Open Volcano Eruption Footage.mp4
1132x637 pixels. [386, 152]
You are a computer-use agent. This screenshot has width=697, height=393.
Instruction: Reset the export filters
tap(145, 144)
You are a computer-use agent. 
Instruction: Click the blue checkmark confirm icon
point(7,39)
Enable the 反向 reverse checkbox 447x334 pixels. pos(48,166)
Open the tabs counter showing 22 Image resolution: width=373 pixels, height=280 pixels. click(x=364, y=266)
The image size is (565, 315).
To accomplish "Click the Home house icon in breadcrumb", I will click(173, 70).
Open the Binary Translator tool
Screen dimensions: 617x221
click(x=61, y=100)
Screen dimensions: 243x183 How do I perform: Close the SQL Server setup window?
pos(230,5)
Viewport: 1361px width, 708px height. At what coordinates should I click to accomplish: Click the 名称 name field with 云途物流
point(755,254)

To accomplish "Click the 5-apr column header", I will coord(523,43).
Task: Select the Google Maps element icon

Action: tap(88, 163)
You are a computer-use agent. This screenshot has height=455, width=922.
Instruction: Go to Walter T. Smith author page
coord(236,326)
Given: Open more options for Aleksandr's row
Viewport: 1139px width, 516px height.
□ □ □ □ □ □ □
> _YOUR GOAL_
Lines before the one containing "Given: Open more options for Aleksandr's row" stay out; reproduce that line and all the lines after it, through the end of the listing, exactly.

> _SOLUTION_
Given: Open more options for Aleksandr's row
Viewport: 1139px width, 516px height.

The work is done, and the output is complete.